I have a backward hook function with ‘newLayer.register_backward_hook(hook_function)’ where I do not know how to control the inputs to it. The function contains a line like.

def hook_function(self, grad_input, grad_output):
    self.average = self.average * 0.99 + grad_output[0].sum((0,2,3)) * 0.01

This results in:

RuntimeError: expected device cuda:0 but got device cuda:1
(Pdb) self.average
tensor([0., 0., 0., 0., 0., 0., 0., 0., 0., 0.], device='cuda:0',
       dtype=torch.float64)
(Pdb) grad_output[0].sum((0,2,3))
tensor([ 0.0508,  0.0492,  0.0512,  0.0487,  0.0517,  0.0483,  0.0522,  0.0479,
        -0.1974, -0.2026], device='cuda:1', dtype=torch.float64)

I need to know either how to define my self.average better or if i am doing something wrong somewhere else and it is grad_output that is wrong.

the above is with

self.average = torch.Tensor(out_channels).zero_().to(gf.device).double()

I have also tried

self.average = nn.Parameter(torch.Tensor(out_channels).zero_().to(gf.device).double())

which results in

TypeError: cannot assign 'torch.cuda.DoubleTensor' as parameter 'normalPassAverageD' (torch.nn.Parameter or None expected)

at the same location

I don’t know how self.average is initialized, but would assume this should work:

self.average = self.average.to(grad_output[0].device) * 0.99 + grad_output[0].sum((0,2,3)) * 0.01

Could you check it and see, if you are still getting an error?
In that case, could you post a small code snippet to reproduce this issue?

1 Like

That worked! Thanks!

But this is all within a DataParallel. Isn’t that supposed to make it play nice with multiple devices? I would have thought calling .to(a specific device) would limit it to only using that device. Maybe I don’t understand how DataParallel works entirely.

It’s hard to tell what’s creating the issue without seeing the code, but generally you are right. nn.DataParallel should take care of pushing the parameters and buffers to the right devices. However, if self.average was defined as at tensor, you would run into this error.

1 Like

It was in fact defined as a tensor. Is there another way I should define self tensors to be sure they are handled by DataParallel?

If you don’t need to update this tensor (i.e. no gradients should be calculated for it), you should define it as a buffer via: self.register_buffer('average', torch.tensor(...)). This would make sure that nn.DataParallel will push this buffer to the corresponding device. In your forward method you can access it via self.average.

1 Like

Cool! That worked for all of my tensors that are having their values be modified without the .to().

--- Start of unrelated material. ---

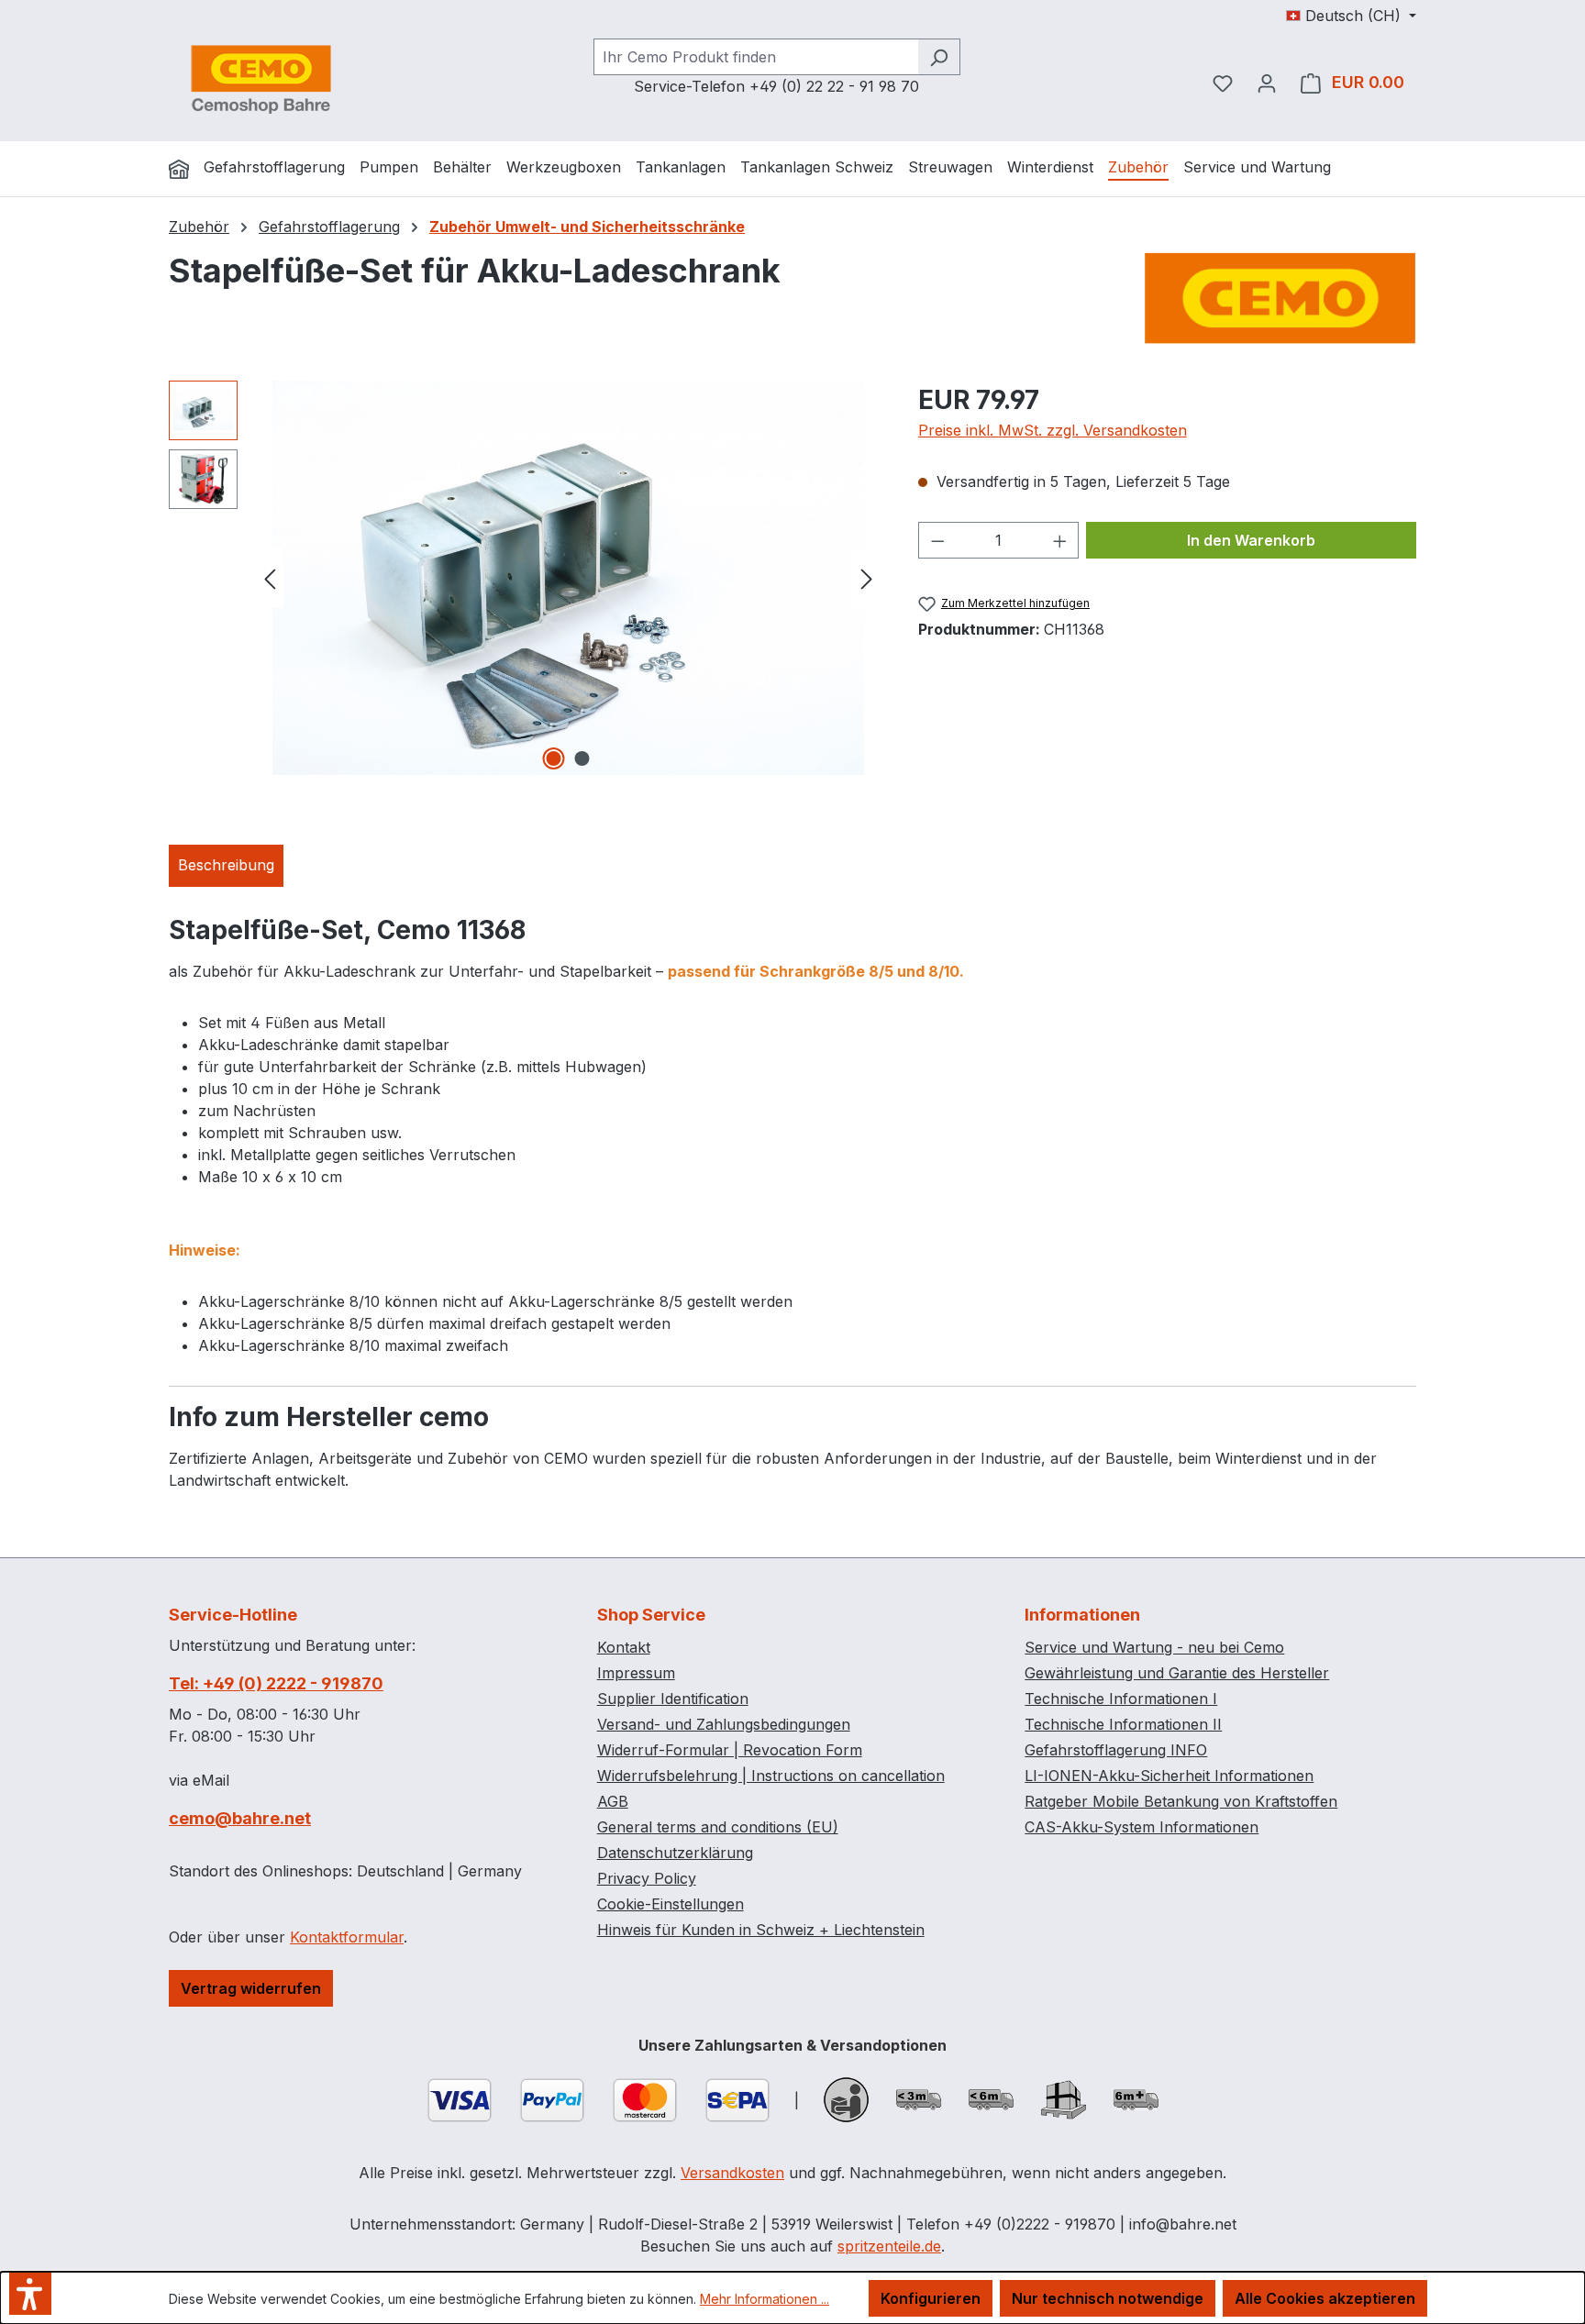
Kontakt (623, 1647)
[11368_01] (567, 578)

However, later in the same function there is one more tensor I am just saving directly with

self.current = grad_output[0].detach()

This works fine on one GPU but when running on multiple it tells me 'AttributeError: (module) object has no attribute ‘current’ '. I imagine I could do a .copy_() or something, but I won’t actually know the shape until the network has been run on an image. Thoughts? I can also start a new thread if that would be appropriate.

Manually manipulating model attributes when running a data parallel approach is a bit tricky, since each device uses a replica of the model and your changes could be lost.
Feel free to create a new topic and describe your use case further.

1 Like

Finally back to this after debugging other things. Apparently the .to() method made it run but it doesn’t get the same values which I imagine is because its not actually keeping the numbers the same. I’m using a registered buffer as well. Started a thread with all my current code, please take a look when you get a chance :slight_smile: Multi GPU Hook not correctly filling buffer

Have another thread now that includes a full code sample.